> **抜粋**:
++++++++++
図11は、半導体試料の検査方法を示すフローチャートである。
図12は、
図11に示した処理のうち、ゲインの設定処理について詳細に示すフローチャートである。
図13は、
図11に示した処理のうち、電気特性の測定処理について詳細に示すフローチャートである。
【0077】
まず、半導体試料S、及び、参照部材RS又はコンデンサ58の準備が行われる(処理S1)。半導体試料Sは、試料台21に載置され、外部電源装置2に接続される。検査装置1,1Bを用いる場合には、参照部材RSが、試料台22に載置され、半導体試料Sと電気的に並列に外部電源装置2に接続されると共に、電気的に直列に参照信号出力部24に接続される。検査装置1A,1Cを用いる場合には、コンデンサ58が、半導体試料Sと電気的に並列に外部電源装置2に接続されると共に、電気的に直列に参照信号出力部24に接続される。コンデンサ58は、予め参照信号出力部24に接続されていてもよい。コンデンサ58が予め参照信号出力部24に接続されている場合には、処理S1で示される処理は省略される。
【0078】
続いて、外部電源装置2による半導体試料Sへの電圧の印加が開始される(処理S2)。この際、検査装置1,1Bを用いる場合には、外部電源装置2による参照部材RSへの電圧の印加も開始される。本実施形態では、外部電源装置2による電圧の印加は、全ての処理が終了するまで継続される。
【0079】
続いて、ゲイン設定部26によって参照信号出力部24のゲインの設定処理が行われる(処理S3)。本実施形態では、全ての処理が終了するまで、処理S3において設定されたゲインが維持される。ゲインの設定処理では、除去処理部25において被検信号及び参照信号が取得され、除去処理部25から第一処理信号が出力される。第一処理信号は、半導体試料Sに対して光の照射及び走査が行われていない状態において除去処理部25から出力される処理信号である。ゲインの設定処理では、第一処理信号の強度に基づくフィードバック制御によって、参照信号出力部24のゲインが設定される。
【0080】
被検信号は、外部電源装置2からの電圧の印加に応じて半導体試料Sから出力された電流信号に基づく信号である。検査装置1,1Aを用いる場合には、被検信号は、外部電源装置2からの電圧の印加に応じて半導体試料Sから出力された電流信号を電圧信号に変換した信号である。検査装置1B,1Cを用いる場合には、被検信号は、外部電源装置2からの電圧の印加に応じて半導体試料Sから出力された電流信号そのものである。
++++++++++
> **やること**:
上の半導体試料の検査方法についての抜粋を、最後の文の後から書き継ぐこと。

> **記録の抜粋**:
++++++++++
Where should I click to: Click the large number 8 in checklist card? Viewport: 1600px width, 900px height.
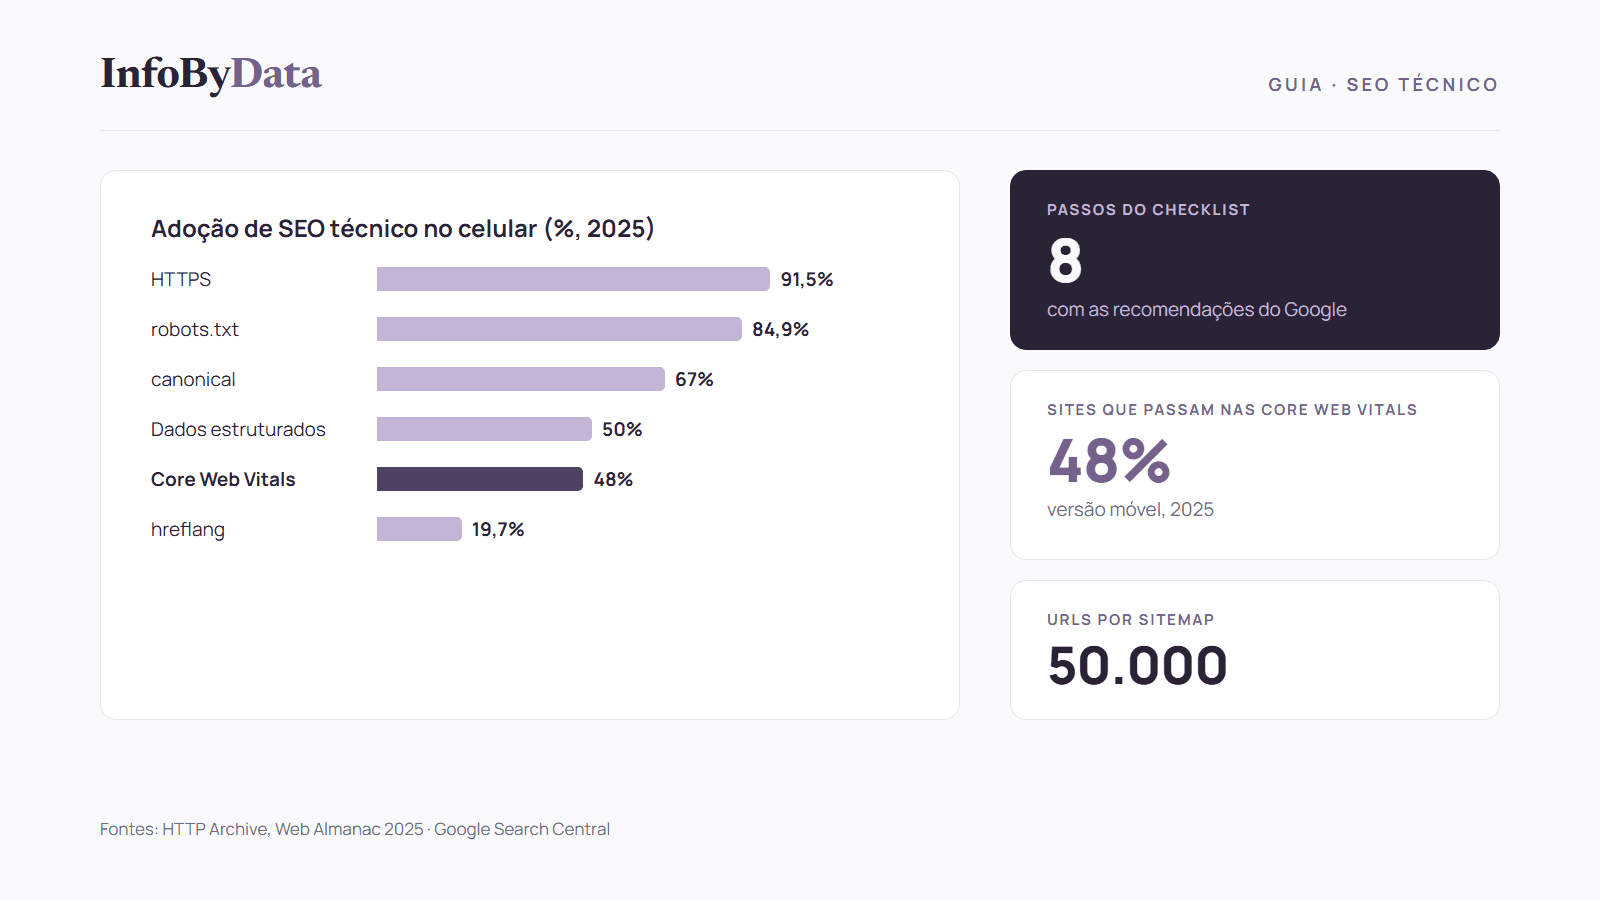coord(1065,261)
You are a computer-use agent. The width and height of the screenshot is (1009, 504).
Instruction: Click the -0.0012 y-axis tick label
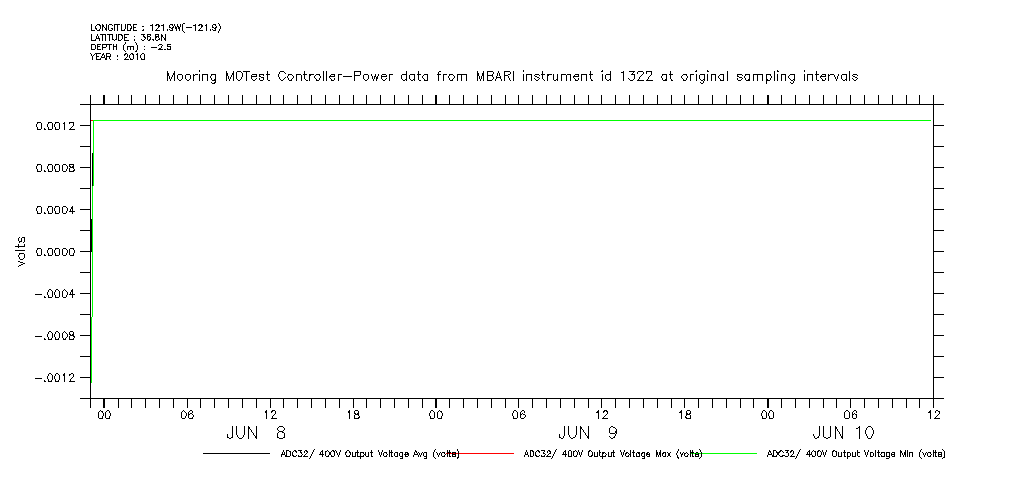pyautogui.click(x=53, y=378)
++++++++++
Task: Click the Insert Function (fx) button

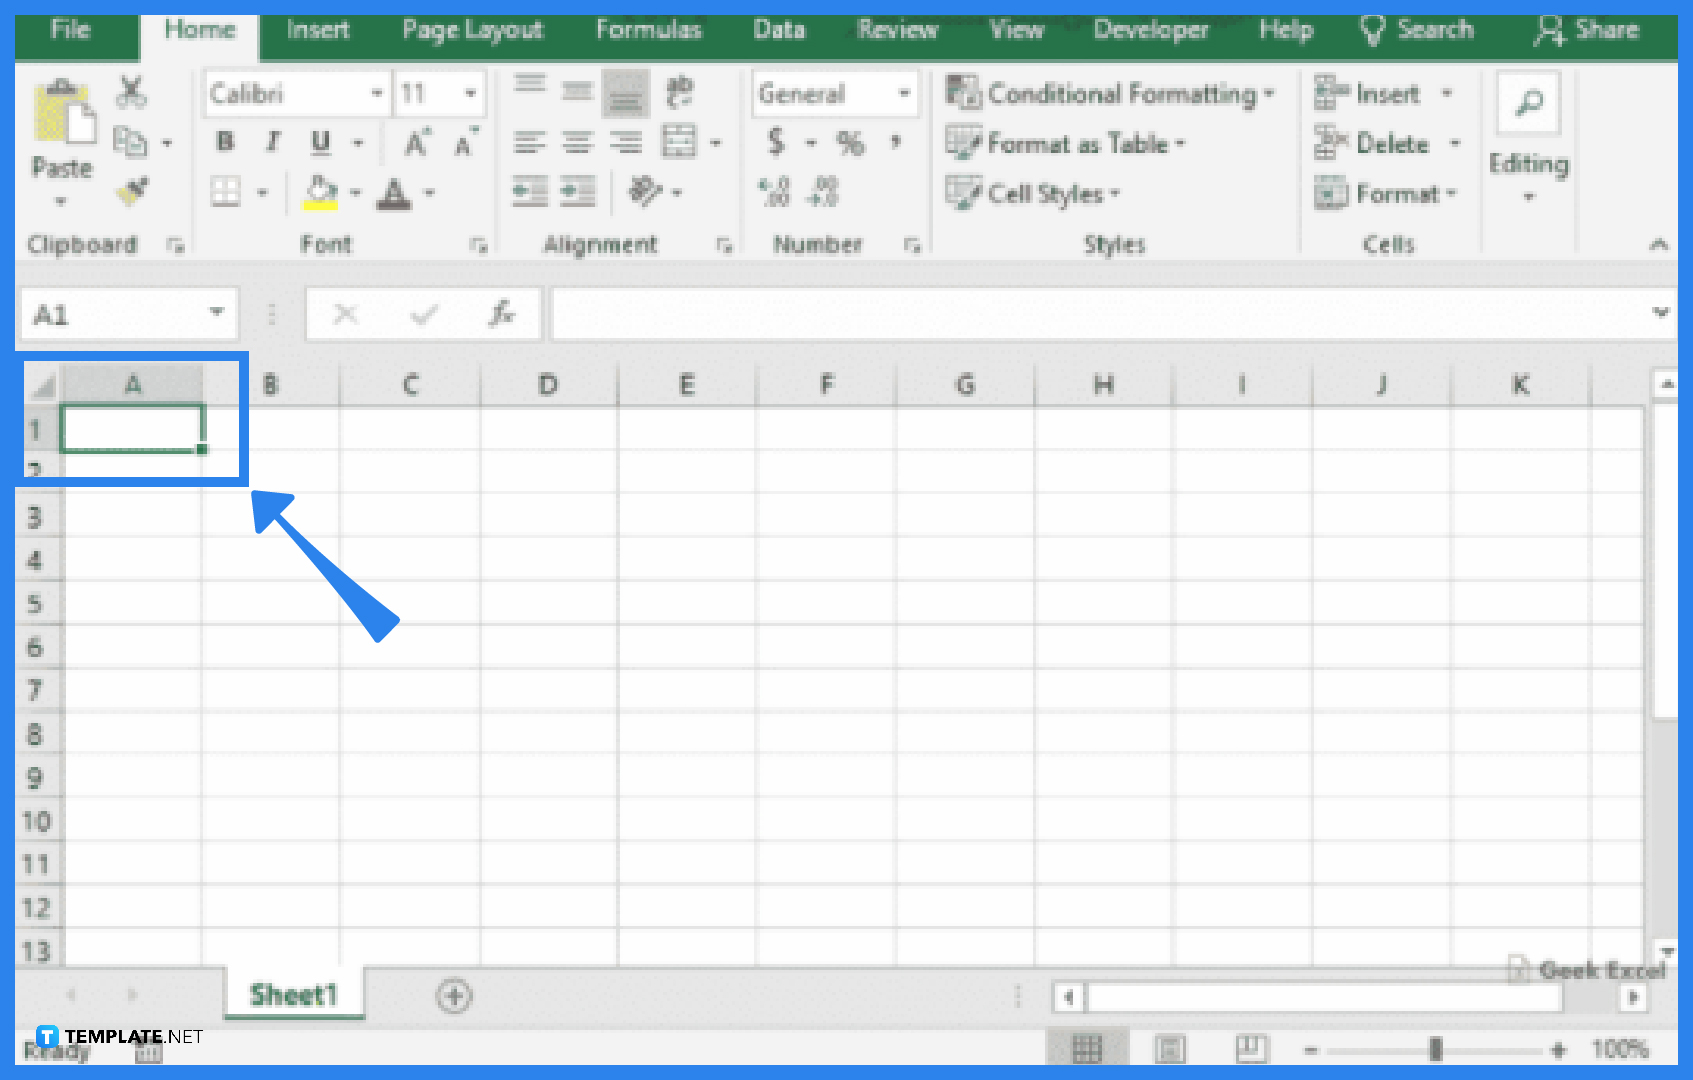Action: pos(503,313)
++++++++++
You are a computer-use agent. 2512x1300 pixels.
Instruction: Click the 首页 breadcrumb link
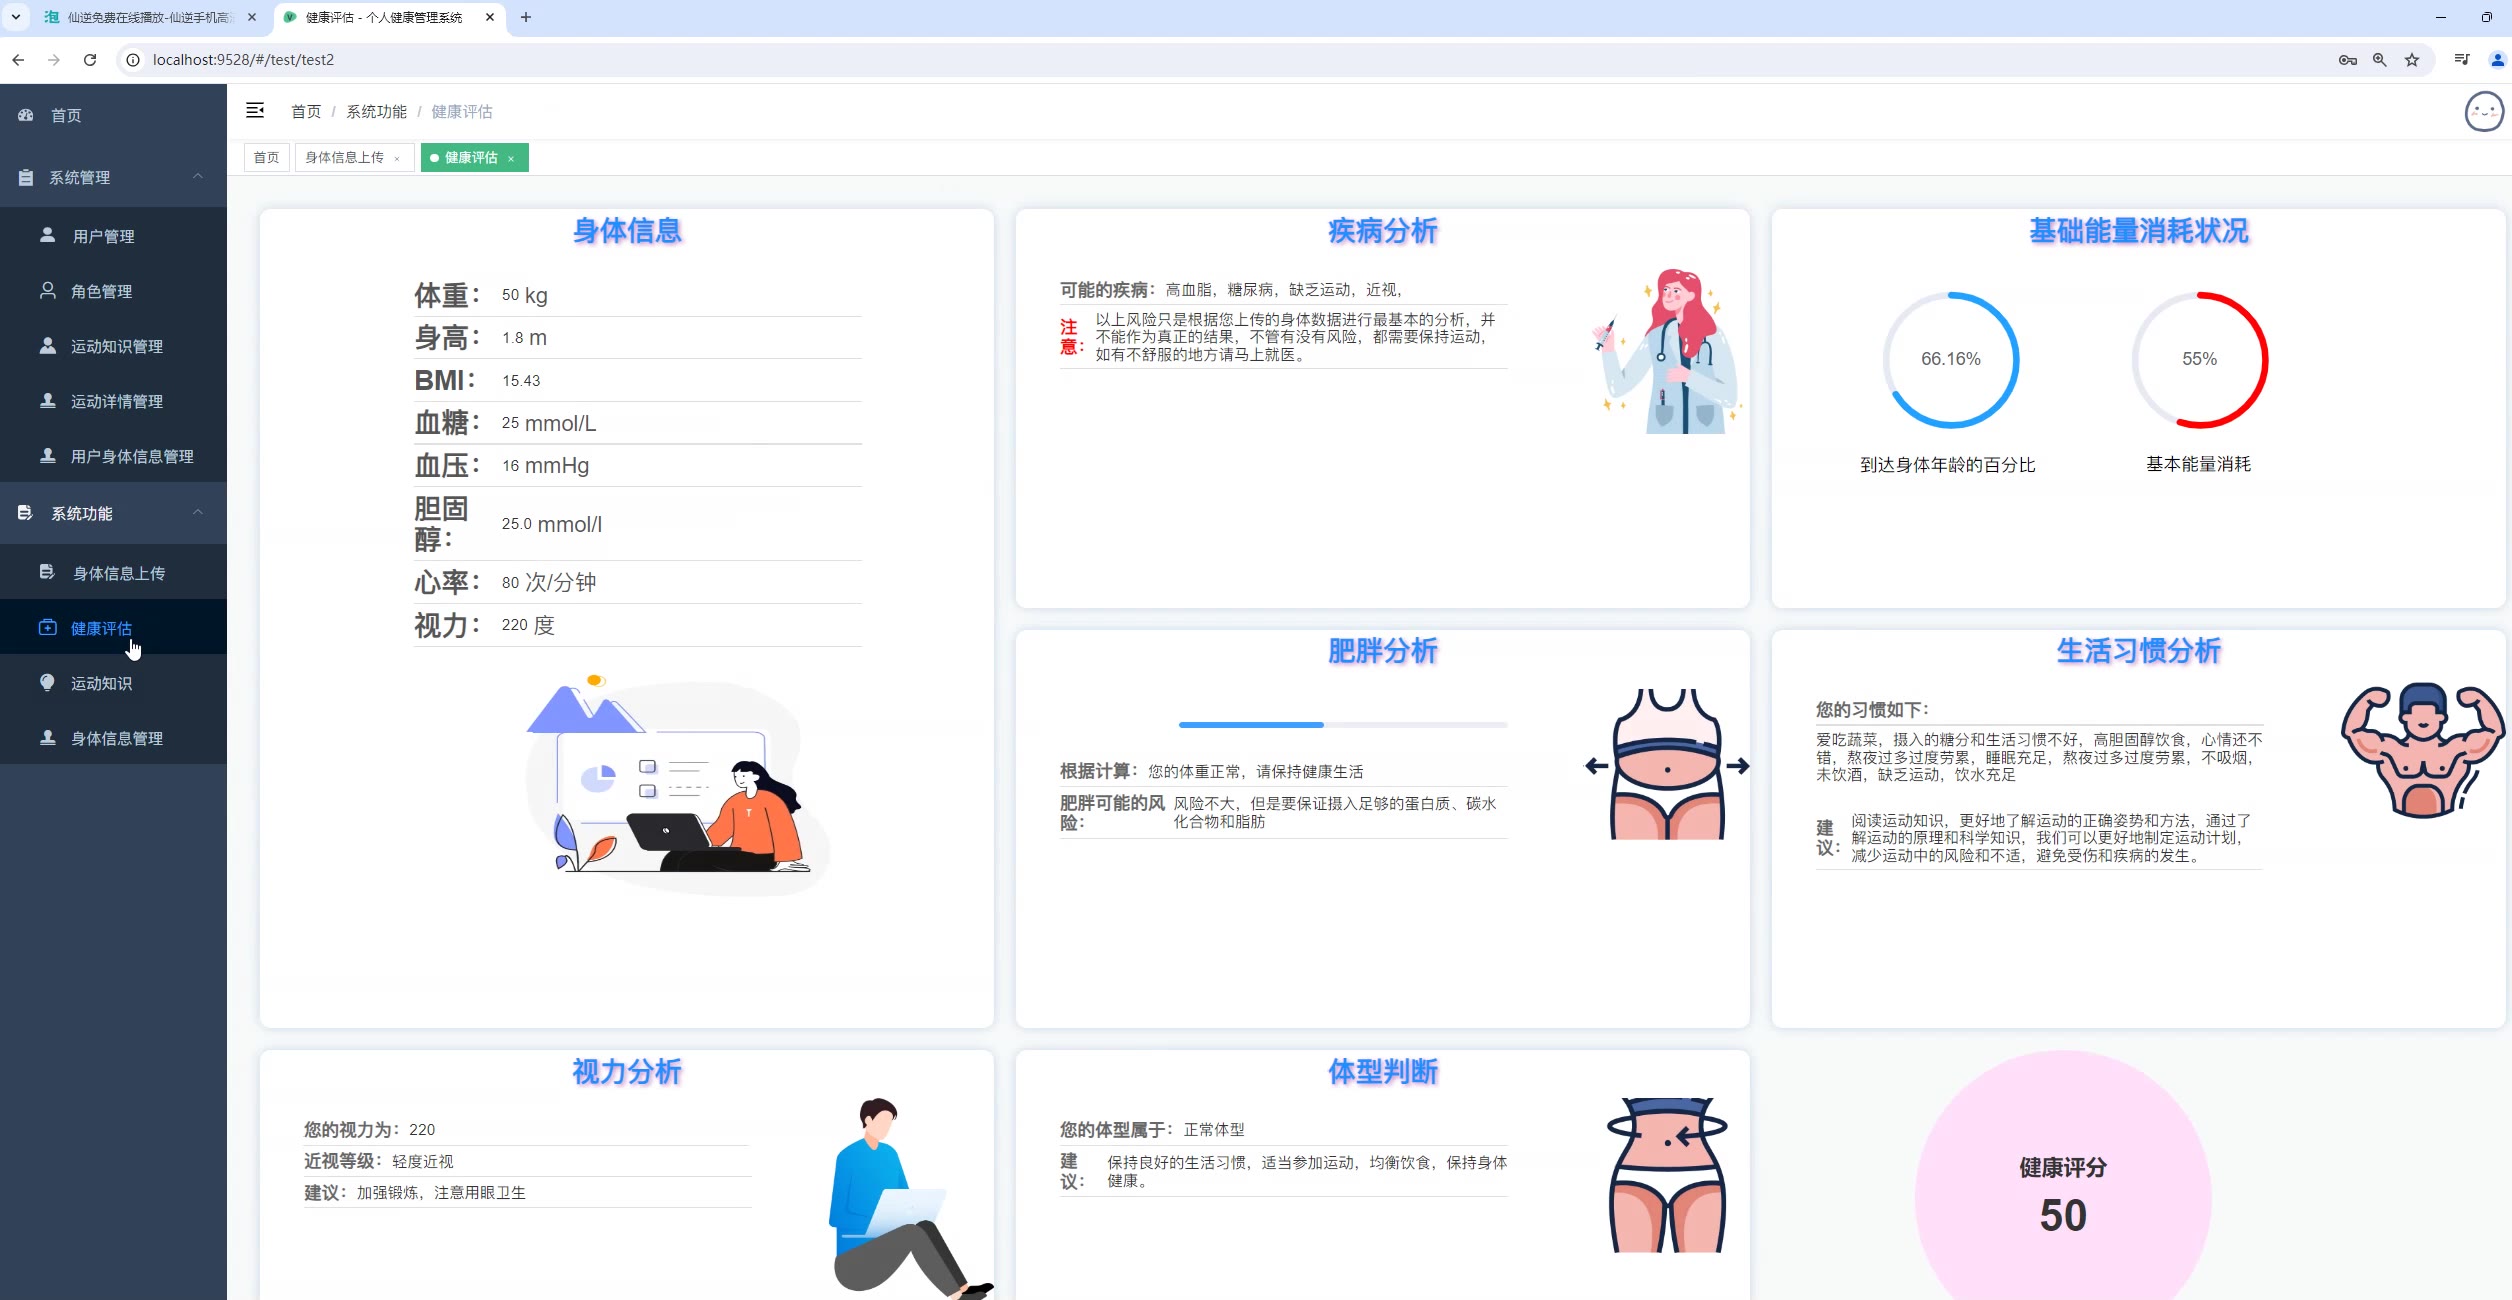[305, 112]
++++++++++
> **解答例**:
【0081】
参照信号は、半導体試料Sと電気的に並列に外部電源装置2に接続された参照信号出力部24から、外部電源装置2の出力に応じて出力された信号である。検査装置1,1Bを用いる場合には、参照信号は、外部電源装置2の出力に起因して参照部材RSから出力された電流信号に基づく信号である。検査装置1A,1Cを用いる場合には、参照信号は、外部電源装置2から出力された電圧から直流成分を除去した電圧変動量に基づいて参照信号出力部24から出力された信号である。外部電源装置2から出力された電圧から直流成分を除去した信号は、たとえば、コンデンサ58によって生成される。検査装置1,1Aを用いる場合には、参照信号は、外部電源装置2の出力に応じた電圧信号である。検査装置1B,1Cを用いる場合には、参照信号は、外部電源装置2の出力に応じて参照部材RS又はDC成分カット部29から出力された電流信号を逆相にした信号である。
【0082】
続いて、光照射ユニット10による半導体試料SへのレーザビームLの照射及び走査が開始される(処理S4)。本実施形態では、光照射ユニット10による半導体試料SへのレーザビームLの照射及び走査は、半導体試料Sの測定領域の全てにレーザビームLを照射及び走査するまで継続される。
【0083】
続いて、電気特性の測定処理が行われる(処理S5)。本実施形態では、電気特性測定ユニット20によって測定された電気特性の測定結果は、システム制御部31に逐次送信される。電気特性の設定処理では、除去処理部25において被検信号及び参照信号が取得され、除去処理部25から第二処理信号が出力される。第二処理信号は、半導体試料Sに対して光の照射及び走査が行われている状態において除去処理部25から出力される処理信号である。電気特性の設定処理では、第二処理信号の強度に基づいて半導体試料Sの電気特性が測定される。
【0084】
続いて、システム制御部31によって電気特性の測定結果が表示部32に表示される(処理S6)。本実施形態では、システム制御部31が、電気特性測定部28から送信された測定結果及びレーザビームLの照射位置に基づいて、レーザビームLの照射位置に対応した半導体試料Sの電気特性の測定結果を輝度情報に変換する。続いて、システム制御部31は、レーザビームLの照射位置と、この照射位置に対応する輝度情報とを関連付ける。続いて、システム制御部31は、レーザビームLの照射位置と輝度情報とに基づいて、半導体試料Sの欠陥箇所を示す画像を生成し、この画像を表示部32に表示する。すなわち、システム制御部31は、電気特性測定部28から送信された測定結果に基づいて、半導体試料Sの欠陥箇所を出力する。
【0085】
続いて、システム制御部31によって全ての処理を終了するかの判断が行われる(処理S7)。終了しないと判断された場合(処理S7でNO)には、処理S4で示される処理に戻ってレーザビームLの照射及び走査が開始される。終了すると判断された場合(処理S7でYES)には、全ての処理が終了される。
【0086】
次に、処理S3におけるゲインの設定処理について更に詳細に説明する。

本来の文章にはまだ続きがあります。